_TASK DATA_
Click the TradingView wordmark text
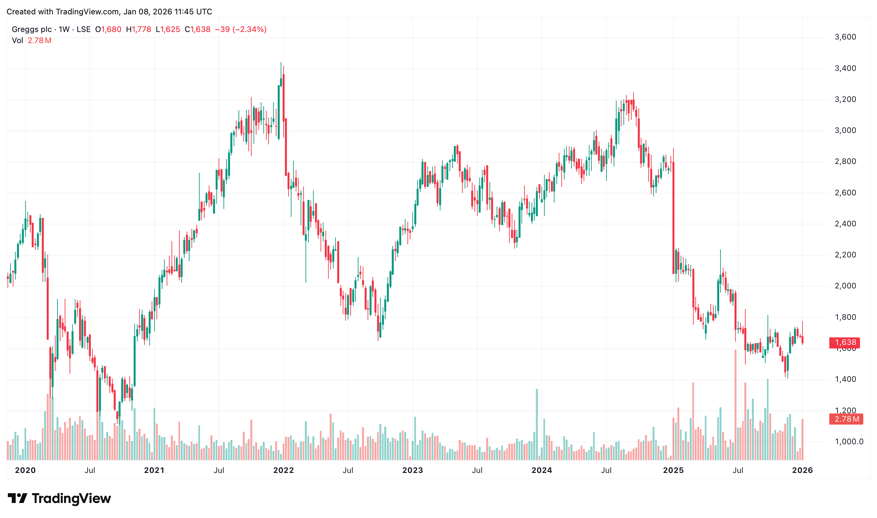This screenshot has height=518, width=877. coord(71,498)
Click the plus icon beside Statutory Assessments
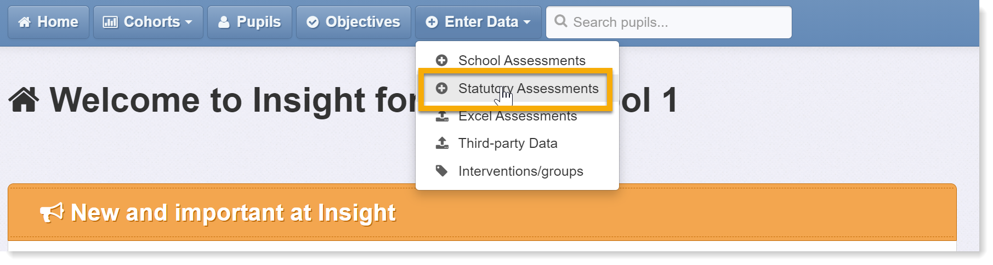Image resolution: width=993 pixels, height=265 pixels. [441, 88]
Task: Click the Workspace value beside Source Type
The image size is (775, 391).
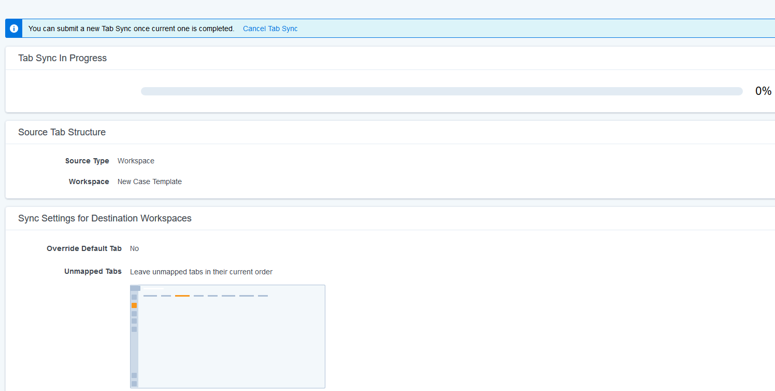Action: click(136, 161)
==
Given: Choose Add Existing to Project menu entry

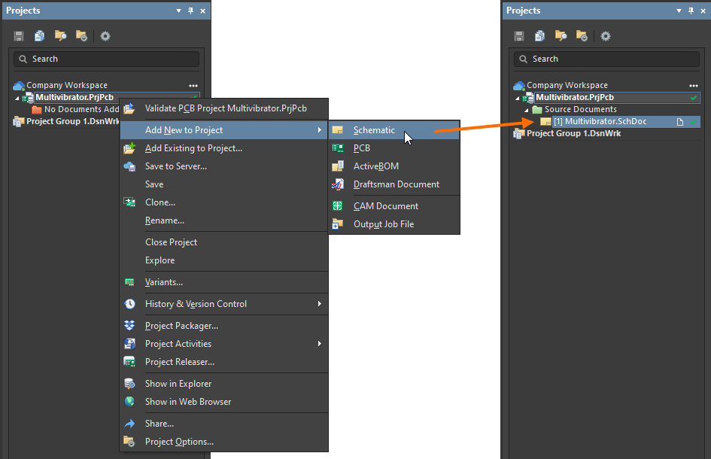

_WHAT IS BEING ASKED_
Start at the line containing "Click the TradingView wordmark text" above and stop at the line containing "Task: Click the". Output those lines exactly, both included, but none of the pictures.

_EXERCISE RESPONSE_
Click the TradingView wordmark text
This screenshot has height=518, width=877. coord(71,498)
Click the plus icon beside Statutory Assessments
Image resolution: width=993 pixels, height=265 pixels. [441, 88]
Task: Click the Workspace value beside Source Type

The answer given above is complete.